Congratulations, Helen! Neo is adorable. Look forward to seeing picutres of Oreo with his brother.


----------



## mellowbo (Aug 12, 2007)

Helen, that is the greatest news! I'm so happy for you and Oreo. He's a cutie patootie!


----------



## whitBmom (Nov 27, 2006)

Thanks everyone! The breeders at Talemaker's are such wonderful people and they do love their dogs. Actually when you walk in and sit down with their dogs, you really pick up on the balanced/serene energy and synergy they have going on there. It's a wonderful feeling being surrounded by lovely havanese  The countdown continues and we cannot wait until Neo joins us. 

Oreo will be boarding with them May 7th - 9th, as Eddy and I will be celebrating a weekend sans kids and recreating our very first official date 16 yrs ago. Nathan says they will take that opportunity to have Oreo get to know Neo and for Neo have a familiar friend when he comes home to us.


----------



## marjrc (Jan 13, 2007)

Sounds like a great plan, Helen. I met Treasure at the National last year, in Chicago, but haven't seen any of the other Talemaker Havs, other than the ones at that first picnic we went to in 2007.


----------



## whitBmom (Nov 27, 2006)

Just wanted to update everyone that we will be bringing our new addition home on the 22nd of this month!! 

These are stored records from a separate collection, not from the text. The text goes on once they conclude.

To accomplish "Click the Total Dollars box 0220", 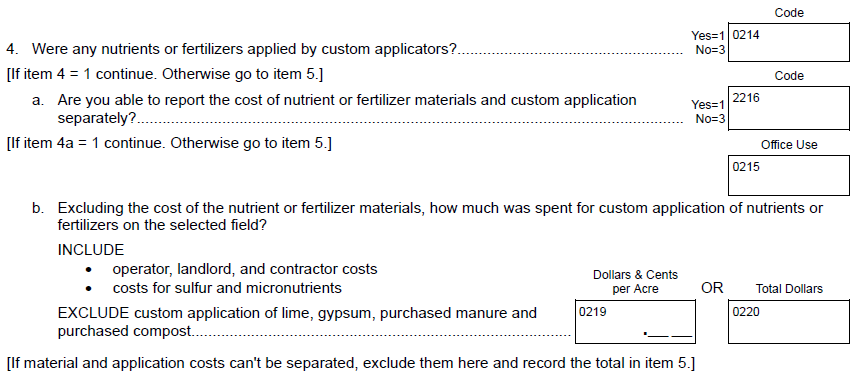I will tap(789, 322).

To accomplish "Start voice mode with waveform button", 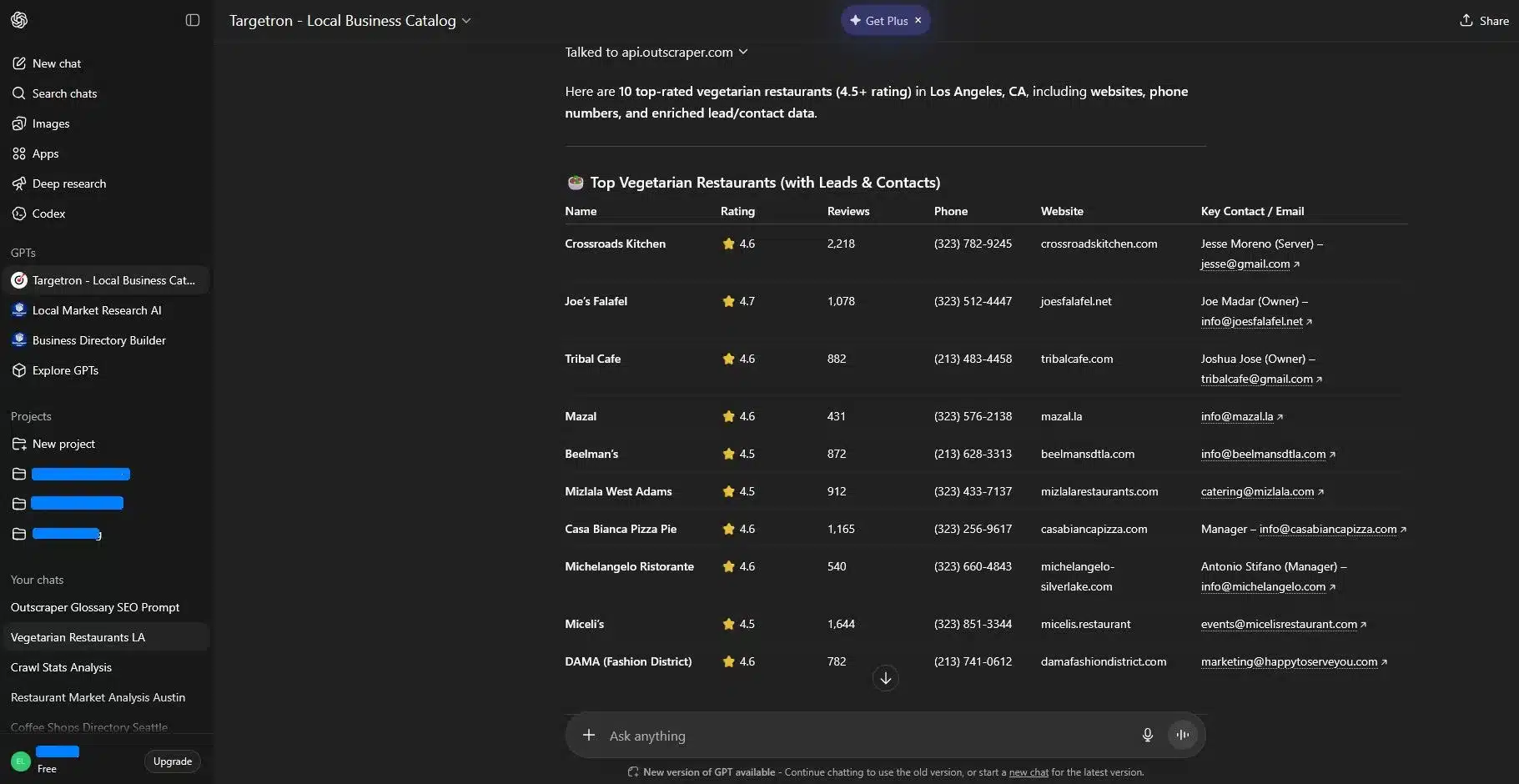I will coord(1182,735).
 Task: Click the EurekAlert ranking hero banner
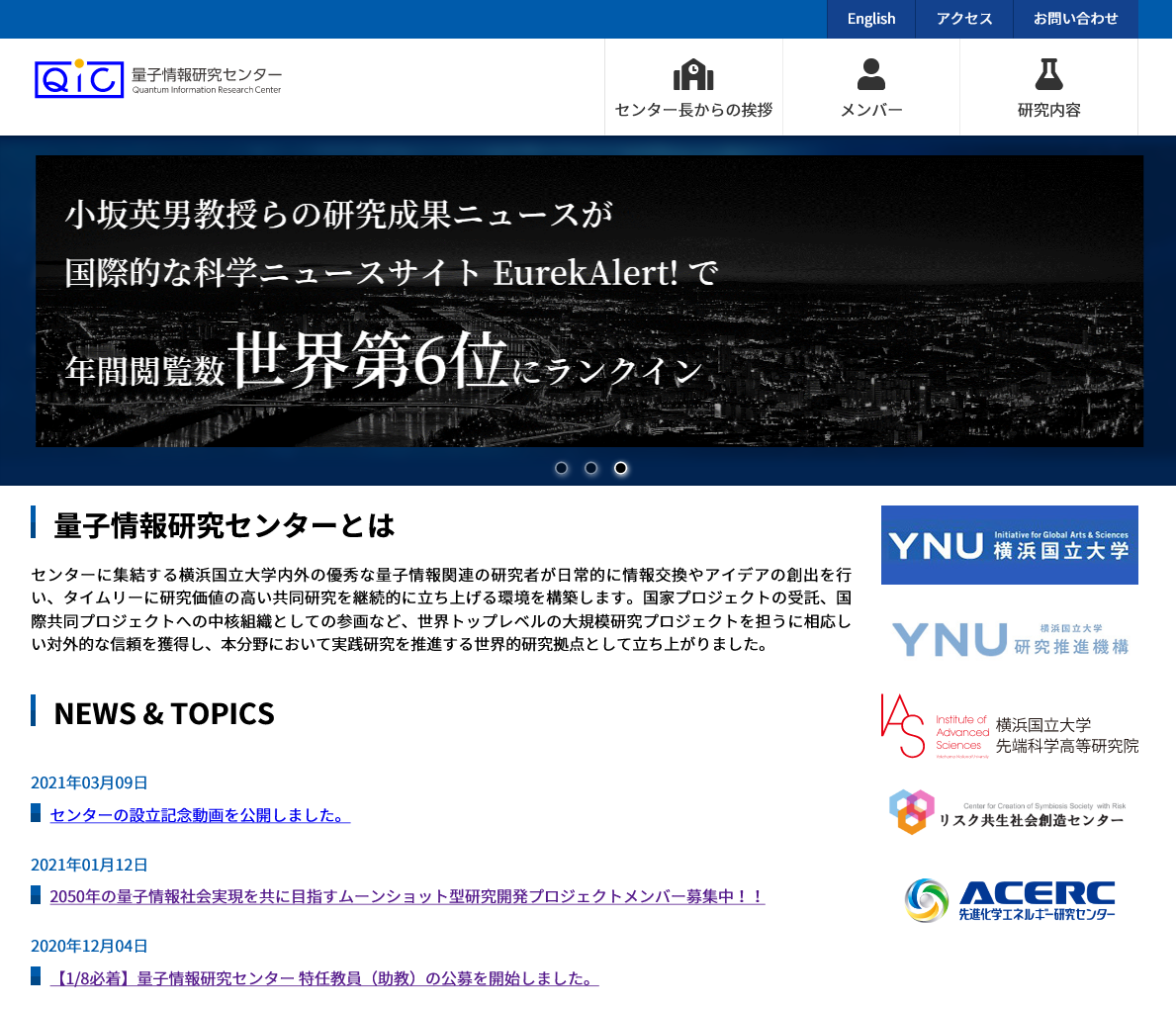589,301
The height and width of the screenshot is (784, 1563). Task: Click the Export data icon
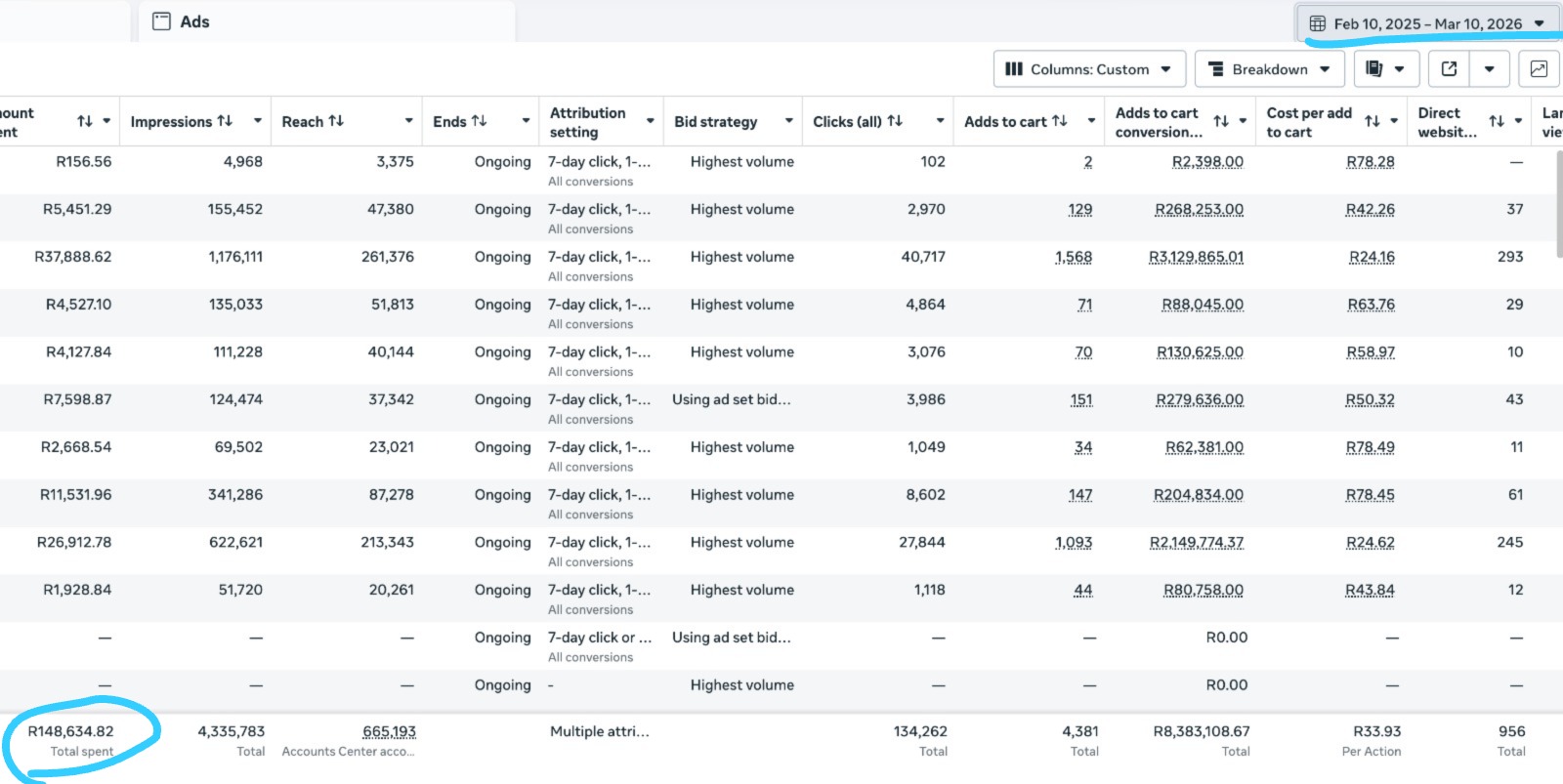pos(1450,69)
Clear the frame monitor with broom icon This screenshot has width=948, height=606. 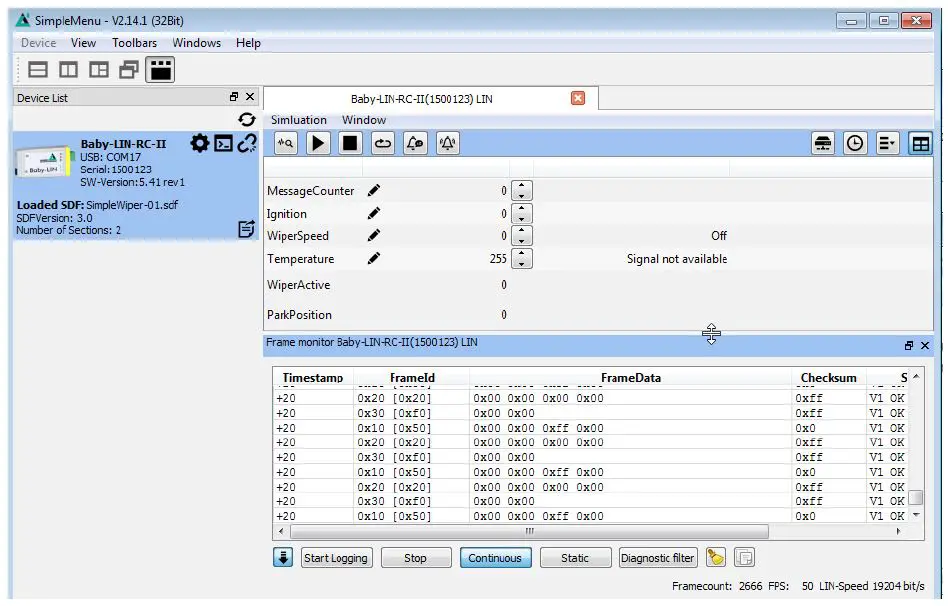click(715, 558)
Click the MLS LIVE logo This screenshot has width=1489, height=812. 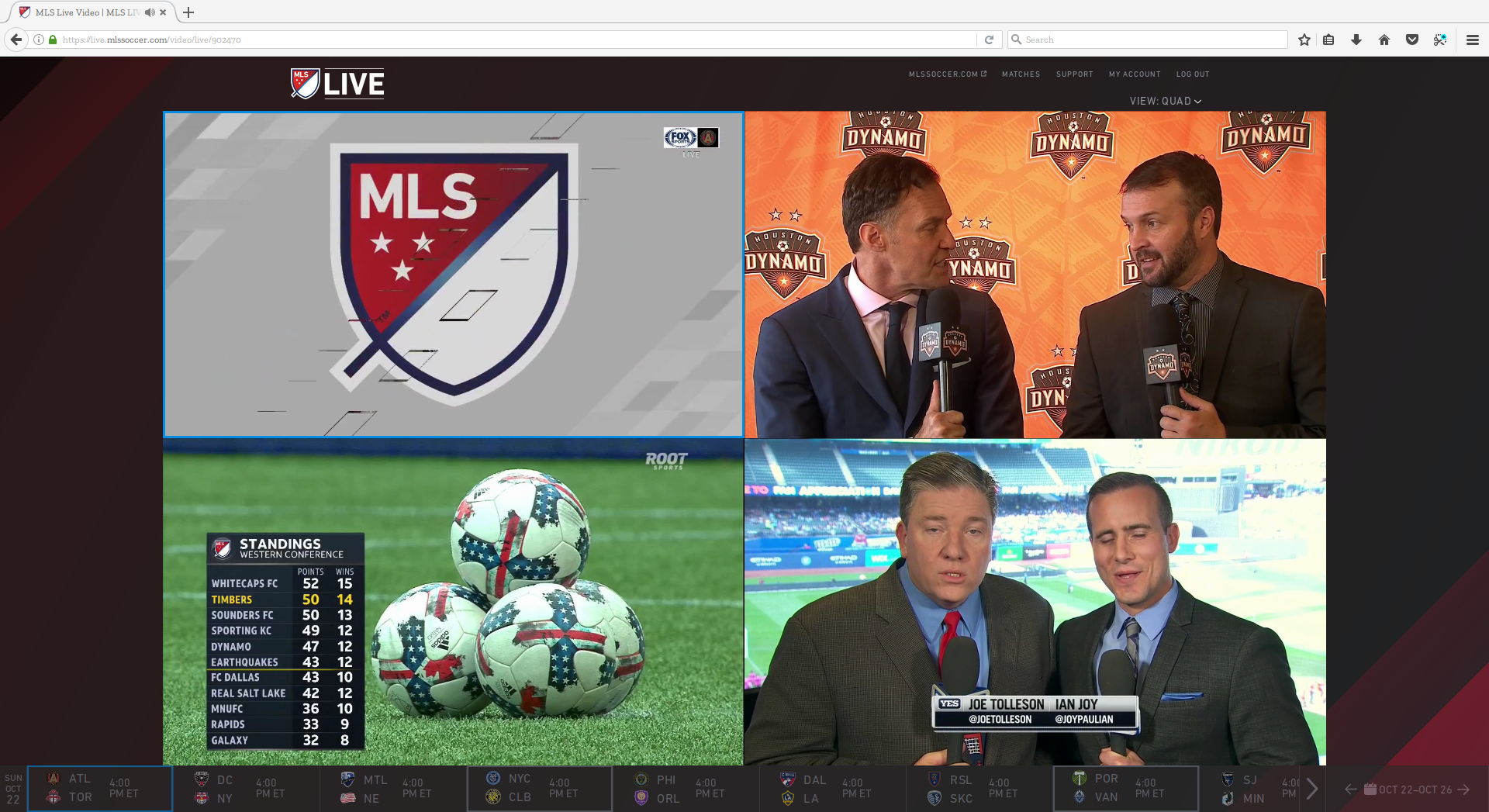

Also we have had to change the name to Talemaker's Contagious Majik

We agreed with the breeders that Neo and Oreo were too close in sound that they might cause confusion, so we opted for our second name choice - "Majik".

"The definition of Contagious Magic: magic that attempts to affect a person through something once connected with him or her, as a shirt once worn by the person or a footprint left in the sand; a branch of sympathetic magic based on the belief that things once in contact are in some way permanently so, however separated physically they may subsequently become."

We are very excited and cannot wait to bring Majik home!


----------



## marjrc (Jan 13, 2007)

I love the definition of continuous magic, Helen!! Great choice! 12 more days....... 

Any pictures?


----------



## whitBmom (Nov 27, 2006)

I know only 12 more days to go! Time flies and we are very excited! 

Here is a close up of Majik


----------



## trueblue (Jan 22, 2008)

Majik is beautiful! Less than 2 weeks...


----------



## ama0722 (Nov 28, 2006)

Awwww! Time sure goes by slowly when you are waiting doesnt it!


----------



## whitBmom (Nov 27, 2006)

Yes it does. Logically it's only 11 more days, but each day always seem to drag on... lol We are trying to set up another playdate with Oreo and Majik, before he comes home.

He is so cute and seems like he recognizes us when we came over on Sunday - the cute little man wags his entire body. While giving many puppy kisses


----------



## ls-indy (Apr 10, 2008)

Majik is very cute! Wow - so many forum members seem to be talking about adding new puppies. It will be fun to see all the puppy pics and watch them grow!


----------



## Carefulove (Mar 20, 2009)

Congratulations!!! Beautiful Markings!


----------



## pjewel (Apr 11, 2007)

What a cute face! I want to plant a kiss on his cheek.


----------



## good buddy (Feb 20, 2007)

Congratulations! What a cutie! I love the name and the little Hitler mustache!


----------